The months have done their moonlight flit once again, seemingly disappearing overnight and taking with them a big chunk of the year, leaving us once more scratching our heads at the threshold to year’s end.

I liken the change to a moonlight flit not only because it always seems to happen so suddenly and unexpectedly, but also because I’m looking up at a big full moon right now, as these thoughts occur to me, using its clear, serene influence to help arrange them into words before I finally ink them onto the page.

Moons and words have always had a close bond. If I ever need help when trying to clarify a thought or make sense of an image, I always turn to the poets, and their words, first. Such close observers of the world, they never seem to miss a trick and, between them, they seem to capture everything. Ted Hughes did so in such a beautifully understated way when he measured whether everything was still as it should be, in the returning of the swifts. Collected in his book Season Songs, this was obviously a turning point in the year for Hughes, a marker for the summer to come.

My marker is the moon or, rather, two moons: The Harvest Moon of September and October’s Hunter’s Moon. Great, natural punctuation points, they act as celestial bookends to the transition from one stage of annual life into another.

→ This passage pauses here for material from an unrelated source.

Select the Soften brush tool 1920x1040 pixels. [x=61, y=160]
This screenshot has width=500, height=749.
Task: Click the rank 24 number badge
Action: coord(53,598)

Moving from summer into autumn is never as simple as tipping across the equinox and ploughing on. Rather, there is always a sliding scale of first things and last things that garland the temporal line strung between these two moons.

Beginning in September, this list includes:

  • The first of the leaves mellowing into their earthier hues, preparing to give up their flimsy hold
  • The first of those cooling evenings that has us drawing our collars up a little higher and glancing up at the sky
  • The first time in months that we can see the brief cloud of our own breath as well as hear it
  • The first morning when the central heating clicks on with a whoosh!
  • The first gathering of condensation on the inside of the house’s windowpanes
  • The first time the air is laced with the tang of coal smoke from those few neighbours who still burn real fires to heat their homes
  • The first muting of the air as fog is drawn down in a blanket to soften the light around streetlamps
  • The first of the equinoctial storms.

Then, almost imperceptibly, the list tips toward final things before, in the words of Emily Bronte, ‘…night’s decay/ushers in a drearier day”, things such as:

  • The last outdoor meal in short sleeves
  • The last of the ripe blackberries, picked for home-made crumbles
  • The last coatless walk to work
  • The last warm days of the year, offered as a benediction in St. Luke’s little summer.

This is my list, these are my observations and my special little things by which I measure the p-progress of another calendar year. I count them all, check them all off the lists, feel them all and appreciate every single one of them as they occur in those weakening days between my two moons, always shining, always there.